Left: Empirical type I error rates, and Right: Computational time (minutes) for PETScan (without permutation, L=0, and with L=5,10,20 permutations), Wald and LRT across different sample sizes.

In terms of computational efficiency, the runtime of PETScan scaled approximately linearly with the number of permutations, consistent with the increasing dimensionality of matrix computations. Overall, PETScan was over 1,000 fold faster than both Wald and LRT while achieving comparable performance.

ENCODE human Tissue-Specific data

We applied PETScan to paired RNA-Seq and ATAC-Seq data from 46 healthy individuals across 15 human tissues, obtained from the Encyclopedia of DNA Elements (ENCODE) project (ENCODE Project Consortium 2012), which were accessible at https://www.encodeproject.org/search/?type=Experiment.
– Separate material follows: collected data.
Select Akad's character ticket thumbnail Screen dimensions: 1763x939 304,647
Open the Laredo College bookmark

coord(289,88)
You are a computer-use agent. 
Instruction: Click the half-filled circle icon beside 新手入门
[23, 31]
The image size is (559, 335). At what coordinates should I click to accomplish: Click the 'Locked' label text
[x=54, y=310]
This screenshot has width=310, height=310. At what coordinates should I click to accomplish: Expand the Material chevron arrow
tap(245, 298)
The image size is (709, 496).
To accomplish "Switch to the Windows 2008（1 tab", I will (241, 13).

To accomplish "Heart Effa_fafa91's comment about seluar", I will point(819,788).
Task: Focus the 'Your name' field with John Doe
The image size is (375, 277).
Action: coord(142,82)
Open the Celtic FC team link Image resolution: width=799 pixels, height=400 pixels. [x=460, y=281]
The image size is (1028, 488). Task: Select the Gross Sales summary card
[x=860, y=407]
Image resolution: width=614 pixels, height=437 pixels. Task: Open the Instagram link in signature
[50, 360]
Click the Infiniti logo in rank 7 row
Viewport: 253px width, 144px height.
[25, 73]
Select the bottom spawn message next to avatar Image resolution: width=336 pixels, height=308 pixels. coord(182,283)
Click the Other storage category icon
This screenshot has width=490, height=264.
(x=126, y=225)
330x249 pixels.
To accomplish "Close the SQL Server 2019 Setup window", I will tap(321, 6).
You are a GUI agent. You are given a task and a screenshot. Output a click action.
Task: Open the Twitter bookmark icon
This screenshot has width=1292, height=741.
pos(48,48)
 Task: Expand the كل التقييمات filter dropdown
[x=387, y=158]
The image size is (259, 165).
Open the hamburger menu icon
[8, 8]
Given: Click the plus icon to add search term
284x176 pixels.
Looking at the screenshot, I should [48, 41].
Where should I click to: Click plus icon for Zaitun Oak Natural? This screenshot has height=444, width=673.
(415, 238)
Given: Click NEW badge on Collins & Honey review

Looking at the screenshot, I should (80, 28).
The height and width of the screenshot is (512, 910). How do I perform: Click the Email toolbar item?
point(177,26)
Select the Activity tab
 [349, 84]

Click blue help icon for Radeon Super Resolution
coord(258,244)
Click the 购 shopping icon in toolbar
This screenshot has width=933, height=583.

The RNA-Seq dataset contained 59,526 genes, and we applied filtering based on gene expression counts and selected variable genes, resulting in a final set of 11,637 genes. Similarly, the ATAC-Seq dataset included 805,169 peaks, which were filtered down to 132,670 peaks. We incorporated gender and the top two principal components derived from log-transformed gene expression data as covariates. P-values culminated in assessing associations across 1,548,656,910 gene-peak pairs. Leveraging parallel computation across 64 CPU cores (AMD EPYC 7313), the analysis was completed in approximately 40 minutes with 20 permutations, significantly outperforming Wald tests, which required over 1,000 times longer. We identified 53,113 significant gene-peak pairs with Bonferroni-adjusted p-values below 0.05, suggesting a widespread impact of chromatin accessibility on gene expression. For further analysis, we focused on the top 7,834 most significant gene-peak pairs with Bonferroni-adjusted p-values below 105, as visualized in Figure 2, which was adapted from (Sun 2009) and is available at http://www.bios.unc.edu/∼weisun/software/eMap.pdf.

Figure 2.

Figure 2.

Significant gene-peak pairs across the genome from ENCODE human tissue-specific data are shown, with peak locations on the X-axis and gene locations on the Y-axis. Different levels of significance are indicated using different colors. The middle panel illustrates the number of genes associated with each peak, while the bottom panel displays the number of peaks linked to each gene.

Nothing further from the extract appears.